[TEXT TO READ]
Don't. Remove the moused_enable line completely. You have an USB mouse. It's automatically loaded. Make sure both hald and dbus are running.


----------



## rusma (May 16, 2010)

This is interesting stuff!!

I'm trying to set up x11-wm/awesome, x11/rxvt-unicode and www/firefox under x11/Xorg on 7.3-STABLE. I'm able to `% xinit`, but not able to move the mouse or anything. 

It complains about the user "messagebus" not present... 

Is it really safe to manually adding messagebus user using vi? I do not think the `% /usr/sbin/pwd_mkdb /etc/passwd` works quite as expected (complains about the standard line 3).

OFFTOPIC: Is it possible in some way to speed up tty switching from xorg to normal (alt+ctrl+F1) in the kernel in some way?


----------



## wblock@ (May 16, 2010)

rusma said:
			
		

> OFFTOPIC: Is it possible in some way to speed up tty switching from xorg to normal (alt+ctrl+F1) in the kernel in some way?



When moused is running in normal mode (as opposed to autostarted for USB mice), it eliminates the long pause switching back to X from console.


----------



## rusma (May 16, 2010)

wblock said:
			
		

> When moused is running in normal mode (as opposed to autostarted for USB mice), it eliminates the long pause switching back to X from console.



Does this have to do with the kernel?


----------



## wblock@ (May 17, 2010)

rusma said:
			
		

> Does this have to do with the kernel?

[DATASET EXCERPT]
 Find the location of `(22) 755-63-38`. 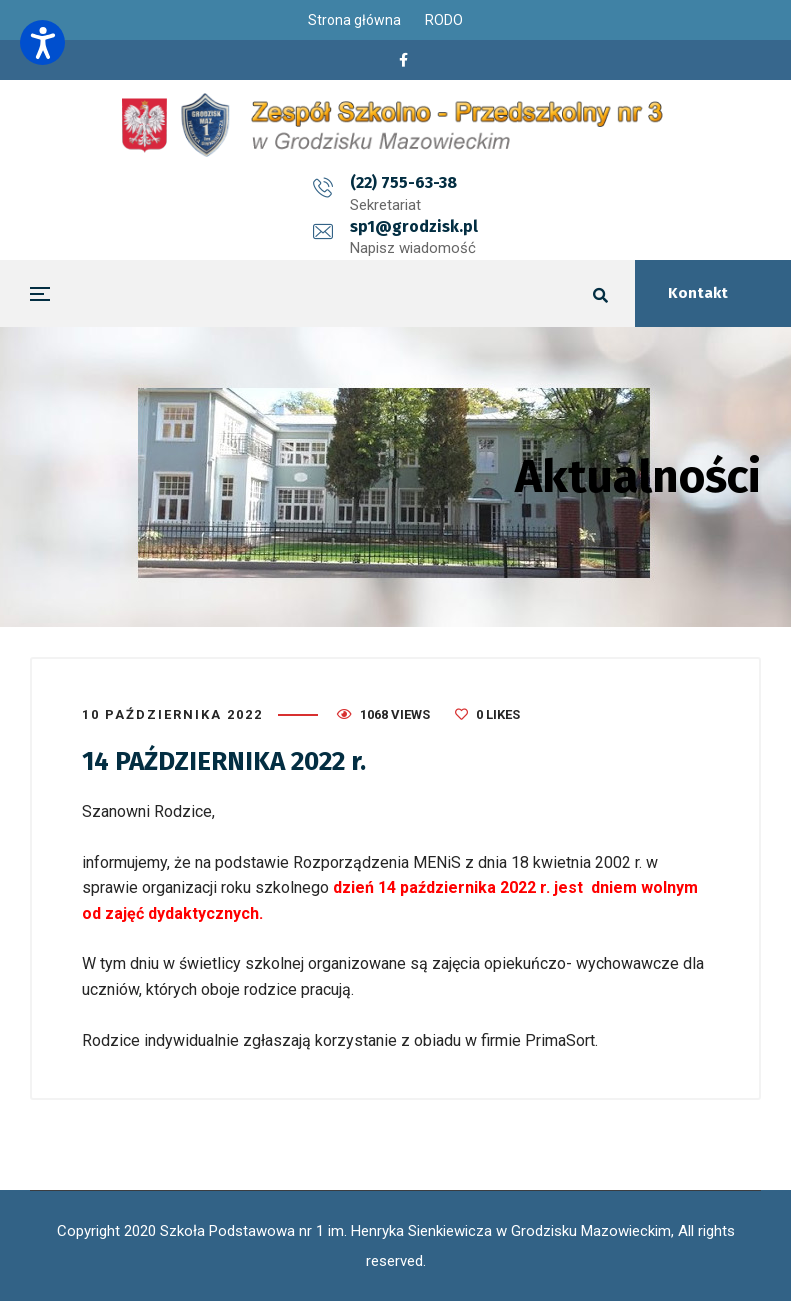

[BRIEF 1] From the Xorg mouse thread above, write out the passage that begins at the words "I'm trying to" and stops after "mouse or anything.".
[BRIEF 2] In the Xorg mouse thread, condense the paragraph starting "I'm trying to set up x11-wm/awesome" into one shorter sentence that keeps its main facts.
[BRIEF 3] Carry on the Xorg mouse thread from the point where it stops.

[WRITTEN REPLY 1]
I'm trying to set up x11-wm/awesome, x11/rxvt-unicode and www/firefox under x11/Xorg on 7.3-STABLE. I'm able to `% xinit`, but not able to move the mouse or anything.

[WRITTEN REPLY 2] On 7.3-STABLE, the poster wants x11-wm/awesome, x11/rxvt-unicode and www/firefox under x11/Xorg, and `% xinit` runs, but the mouse and everything else stay unresponsive.

[WRITTEN REPLY 3]
Not to my knowledge, more like an interaction between X and moused.  Try it: switch to and from X from a console, then set moused_enable="YES", restart, and try it again.  I think it's the switch from console back to X that is really long if moused isn't explicitly enabled but autostarted by USB.


----------



## rusma (May 17, 2010)

wblock said:
			
		

> Not to my knowledge, more like an interaction between X and moused.  Try it: switch to and from X from a console, then set moused_enable="YES", restart, and try it again.  I think it's the switch from console back to X that is really long if moused isn't explicitly enabled but autostarted by USB.



Thanks. I'll sure try that out. 

What about the rest ONTOPIC question of mine?


----------



## Thomash (Jul 7, 2014)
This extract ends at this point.